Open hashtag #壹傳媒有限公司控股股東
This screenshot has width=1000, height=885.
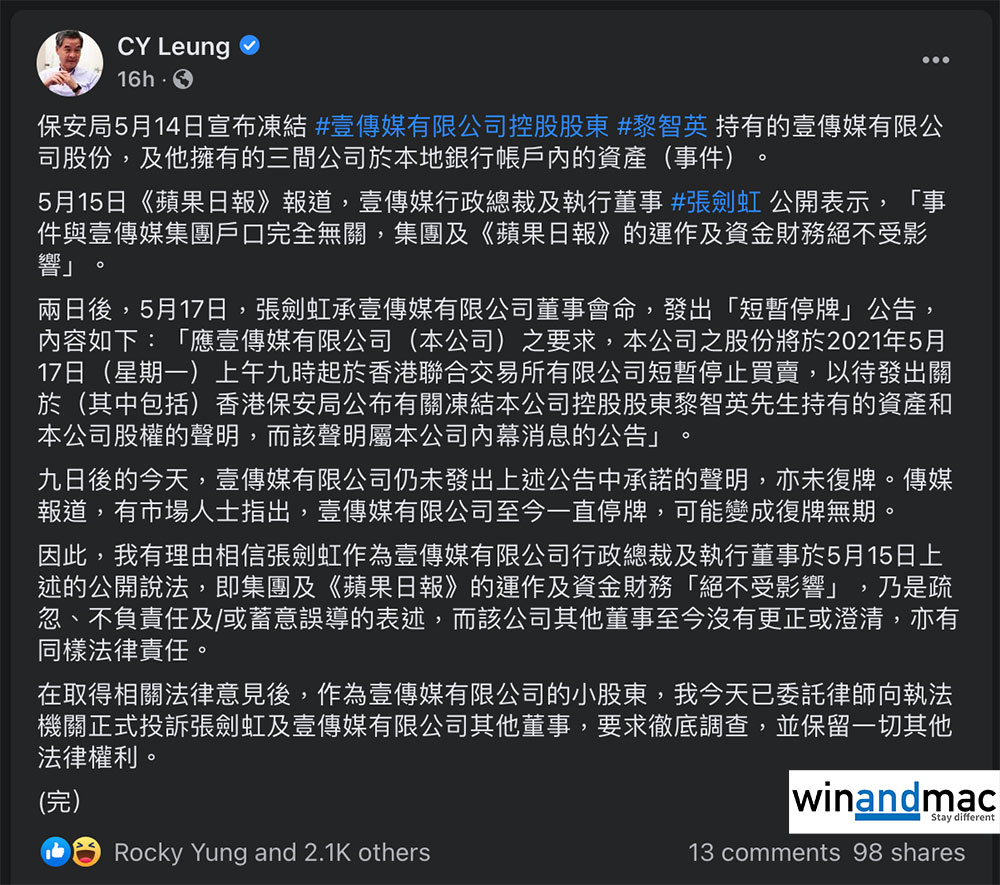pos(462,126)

------------------------------

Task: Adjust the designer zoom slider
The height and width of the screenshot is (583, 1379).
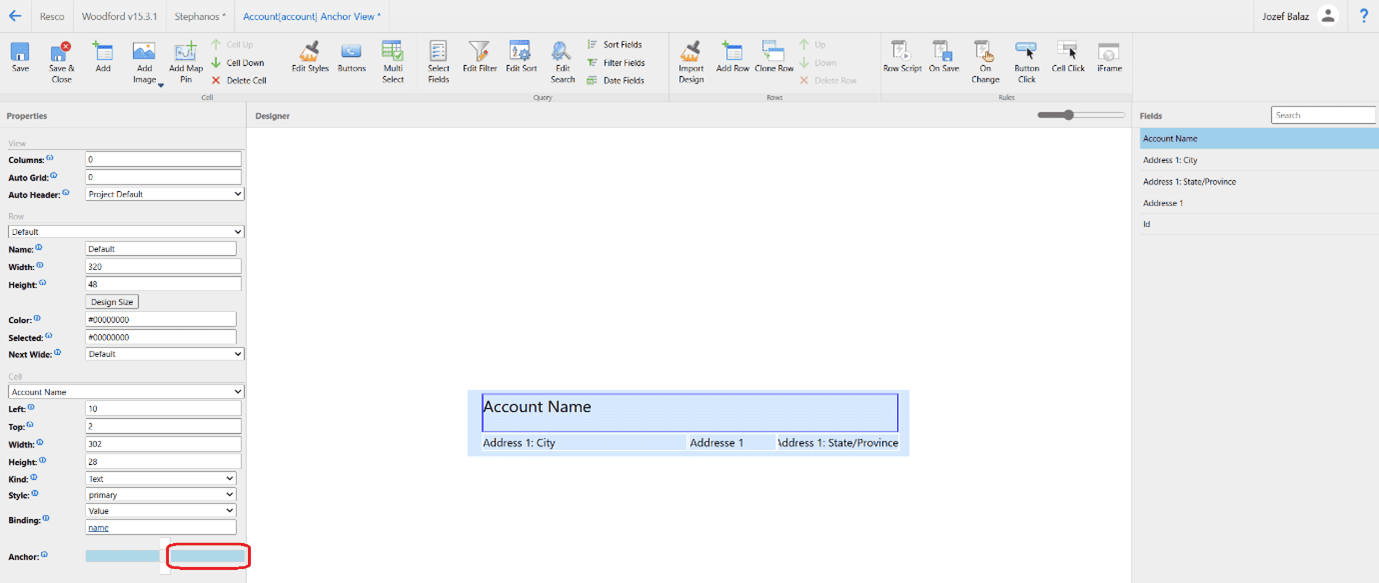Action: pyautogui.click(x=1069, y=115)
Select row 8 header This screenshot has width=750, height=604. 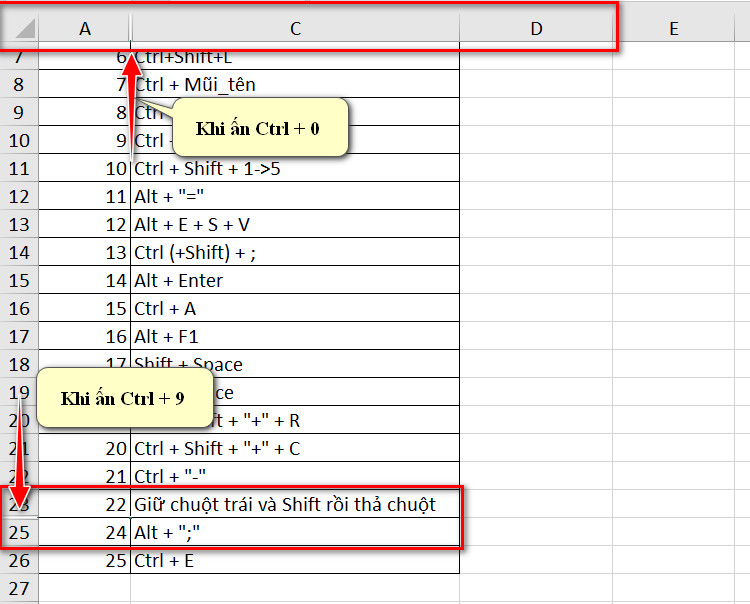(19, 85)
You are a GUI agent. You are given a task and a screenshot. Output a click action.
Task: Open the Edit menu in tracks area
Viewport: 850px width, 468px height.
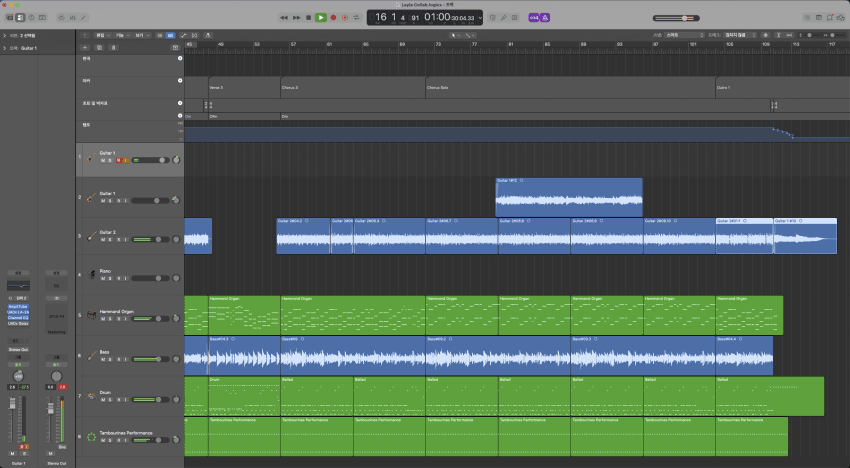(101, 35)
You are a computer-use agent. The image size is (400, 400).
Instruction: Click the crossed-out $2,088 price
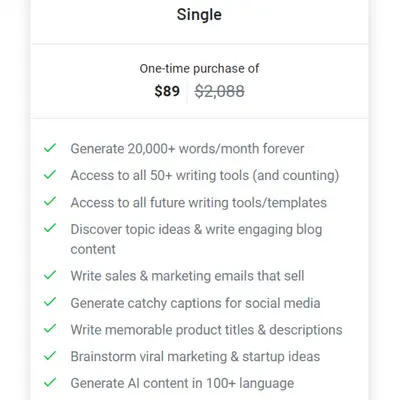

------------------------------

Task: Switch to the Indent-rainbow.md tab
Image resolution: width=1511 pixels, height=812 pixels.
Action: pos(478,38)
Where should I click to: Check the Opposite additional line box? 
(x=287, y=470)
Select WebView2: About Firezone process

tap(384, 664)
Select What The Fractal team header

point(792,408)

------------------------------

**AIM OF THE TASK:**
Return each line of the data above that includes the word "agent".

**RESULT FOR THIS EXERCISE:**
You are a GUI agent. You are given a task and a screenshot. Output a click action.
You are a computer-use agent. The image size is (400, 400).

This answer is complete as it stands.